--- Selected extract ---
Computation of Income Tax
Taxable income_$95, 075. 07
Income tax liability_a- 43,939. 04
Income tax assessed_ none
Deficiency in income tax_ 43, 939. 04

On or about August 30, 1957, petitioner instituted proceedings in the U.S. District Court for the District of New Jersey for an arrangement with its creditors under chapter 11 of the United States bankruptcy laws. This proceeding was docketed under docket No. B518-57. At the same time Eider instituted a similar proceeding in the U.S. District Court, which was docketed under docket No. B517-57. These proceedings were consolidated.

By order of the U.S. District Court, dated August 30, 1957, a receiver was appointed to continue petitioner’s business. The date set for the first meeting of creditors was September 12,1957.

At the time the chapter 11 proceedings were commenced, petitioner was indebted to the United States for Federal unemployment taxes for 1957, and for withholding and social security taxes for various quarters of 1955, 1956, and 1957; but there was no outstanding indebtedness of petitioner to the United States for Federal income taxes. Respondent filed proofs of claims in the chapter 11 proceedings for the unemployment, withholding, and social security taxes. No proof of claim was filed for any income taxes.
--- Given records ---
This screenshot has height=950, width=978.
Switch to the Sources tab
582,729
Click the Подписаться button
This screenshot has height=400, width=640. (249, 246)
---
■ **Job 1**: In the chapter 11 tax excerpt, what date was set for the first meeting of creditors?
■ **Job 2**: Carry on writing the chapter 11 tax excerpt, starting right after its final sentence.

■ **Response 1**: September 12, 1957.

■ **Response 2**:
On or about September 5, 1957, orders were entered in the chapter 11 proceedings appointing Bederson, Siegel & Co., an independent firm of certified public accountants, to make an audit of the books and records of petitioner, and appointing S. D. Leidesdorf & Co., an independent firm of certified public accountants, to make an independent audit of the books and records of Rider. Their reports on their respective audits disclosed that the books and records of both companies were inadequately maintained. Among other things, there were insufficient supporting data with respect to the assets, liabilities, income, and expense; and improper postings. As a result of these conditions, the accountants could not trace the various intercompany transactions and the intermingled funds; or determine therefrom whether the books properly reflected the state of the financial affairs between the companies; or submit ¡a certified statement of the accounts of the companies.

After the chapter 11 proceedings of both petitioner and Rider were consolidated, and upon their application, an order confirming the amended plan of arrangement was entered in the U.S. District Court on December 10,1958.

The plan of arrangement provided, among other things, that the debtors, Rider and petitioner, deposit $148,500; the tax claims of the United States aggregating $232,961.05 (petitioner — $143,566.93; Rider — $89,394.12) be allowed in full with statutory interest on all unpaid balances from the date of confirmation of the plan; $60,000 of the amount deposited, be paid to the director of internal revenue at Newark, N.J., immediately upon confirmation of the plan; the balance be paid in installments of $7,500 per month until all taxes due the United States, plus interest, are paid in full; all Federal taxes of whatever nature incurred during the pendency of the chapter 11 proceedings be paid in full in cash on date of confirmation of the plan of arrangement or immediately upon the due dates as required by law, if such due dates shall follow subsequent to the date of confirmation; all statutes of limitation on the collection of Federal taxes, plus statutory interest thereon, for the years and periods involved in the chapter 11 proceedings be suspended during the pend-ency of said proceedings and as long as any of the aforementioned Federal taxes, plus statutory interest thereon, remain unpaid; and any additional outstanding Federal taxes, not covered by the proofs of claim already filed, determined to be due from the debtors to be allowed and paid by continuing the installment payments so long as may be necessary.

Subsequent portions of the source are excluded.